- Page

>>>

EMPLOYMENT AGREEMENT

EMPLOYMENT AGREEMENT (“ Agreement ”) made as of the date the parties have signed this Agreement below, by and between FD U.S. Communications Inc., a New York Corporation (“ FD US ”), FTI Consulting, Inc., a Maryland corporation (“ FTI Consulting ”), and the individual named on Schedule 1 (“ Employee ”). FD US, FTI Consulting, and all of their respective subsidiaries, affiliates and entities, are hereinafter referred to collectively as the “ Company .”

1. Employment Agreement . FD US will employ Employee and Employee accepts such employment upon the terms and conditions set forth in this Agreement.

2. Term of Employment . Employee’s employment under this Agreement will be for a term of five (5) years from the Effective Date (the “ Initial Term ”), and the term of this Agreement will automatically extend for an additional year from year to year (with each year being an “ Extended Term ”), unless either party provides written notice of non-renewal to the other party at least ninety (90) days prior to the date of the expiration of the Initial Term or any Extended Term of this Agreement, or unless this Agreement is otherwise terminated pursuant to the provisions of Section 9 of this Agreement. The effective date of this Agreement is the date of execution of this Agreement (“ Effective Date ”).

<<<

- Prompt
Carry on the employment agreement text from where it stops, writing the next section in the same style. The material that comes next isn't needed.

- Data excerpts

>>>

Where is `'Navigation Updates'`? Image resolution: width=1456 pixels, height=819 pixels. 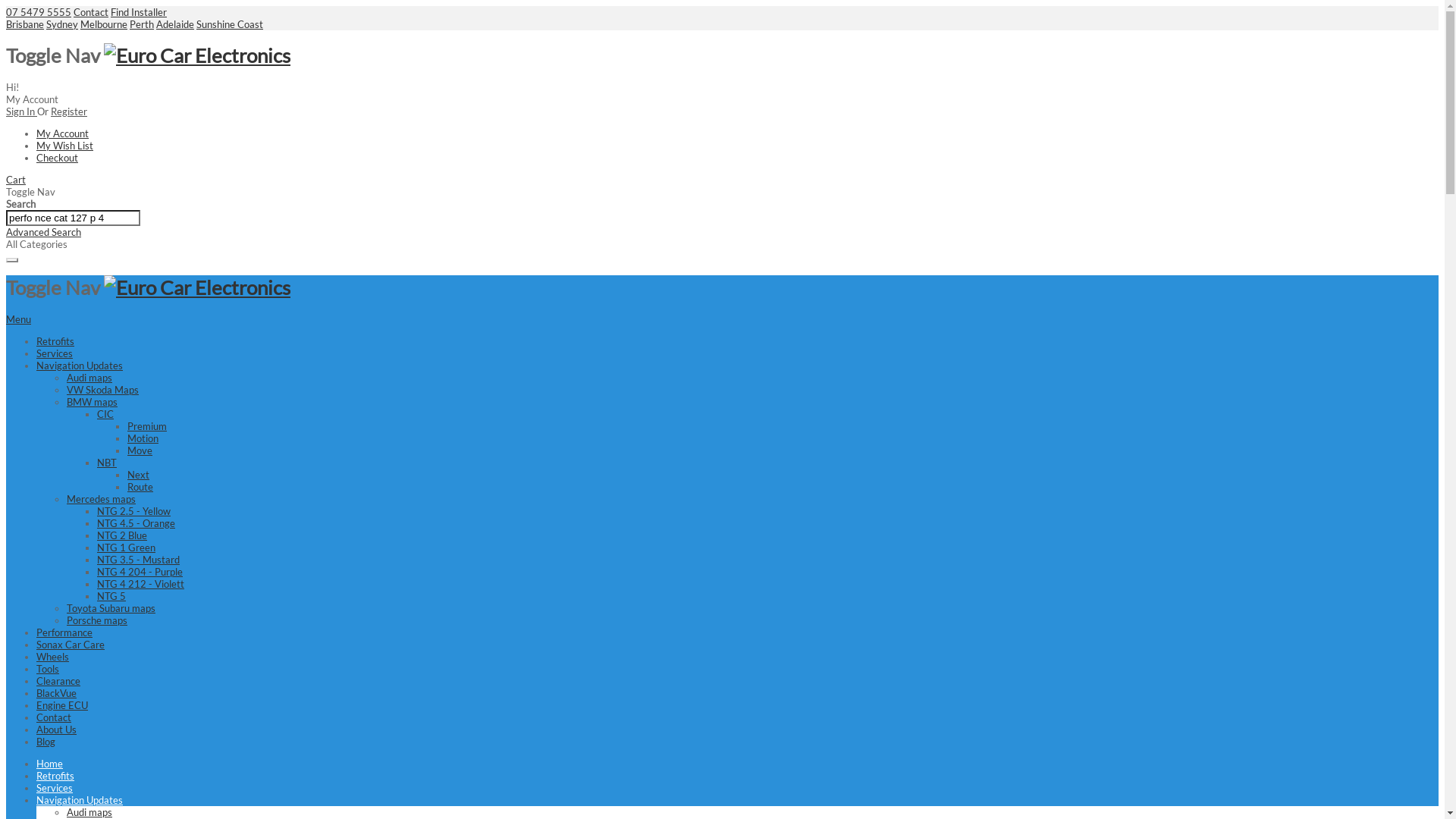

<<<
>>>

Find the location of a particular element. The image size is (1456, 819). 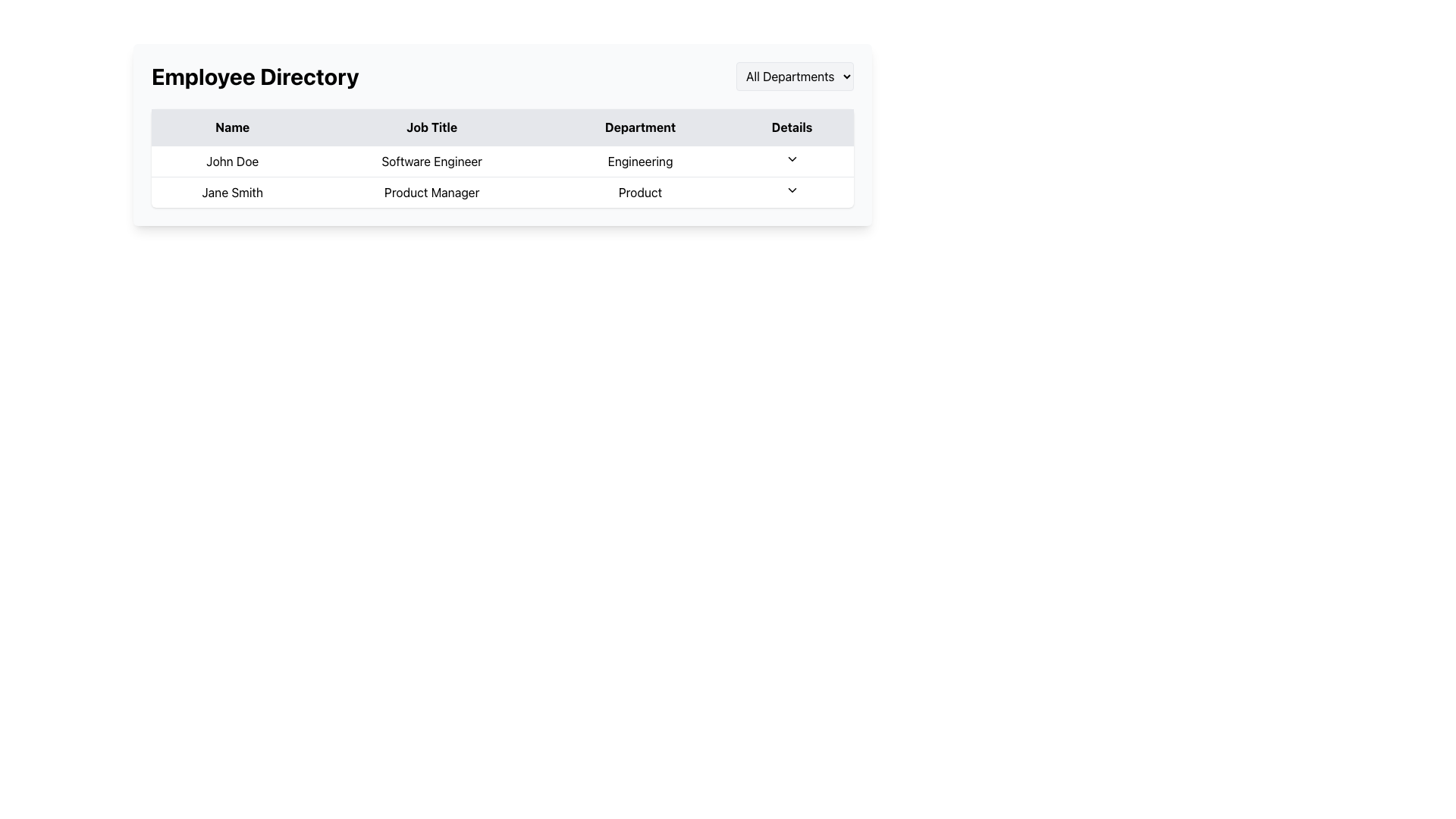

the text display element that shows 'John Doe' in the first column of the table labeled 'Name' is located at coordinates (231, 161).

<<<
>>>

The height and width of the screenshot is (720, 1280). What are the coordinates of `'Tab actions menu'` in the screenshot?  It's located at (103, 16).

<<<

- Final answer
3. Position and Duties . Employee will be employed as President and CEO of Financial Dynamics-USA with such duties and responsibilities that are consistent with that position as may from time to time be assigned to Employee by the CEO of FTI Consulting in consultation with the CEO of Financial Dynamics International (Holdings) Ltd., and will have such authority as may be reasonably necessary for Employee to carry out his or her duties and responsibilities. Moreover Employee shall be a member of the Board of Directors of an appropriate Financial Dynamics International Holdings Ltd., governing company and a member of FTI Consulting’s Executive Management Committee. Employee will undertake such travel within or without the United States necessary to the performance of Employee’s duties and responsibilities.

Employee will work full-time and devote all of Employee’s business time, attention, and energies to, on behalf of, and for the benefit of the Company. Employee will not, without the written consent of the Company: (i) render service to others not affiliated with the Company for compensation, or (ii) serve on any board or governing body of another for profit entity not affiliated with the Company. Employee will not engage in any activity which conflicts or materially interferes with the performance of Employee’s duties and responsibilities hereunder. Employee may engage in personal, charitable, and professional activities, (i) subject to compliance with the Company’s normal conflicts procedures, and (ii) provided such activities do not conflict or materially interfere with the ability of Employee to perform the duties and responsibilities hereunder. If an outside activity subsequently creates a conflict with the Company’s business or prospective business, Employee agrees to cease engaging in such activity at such time.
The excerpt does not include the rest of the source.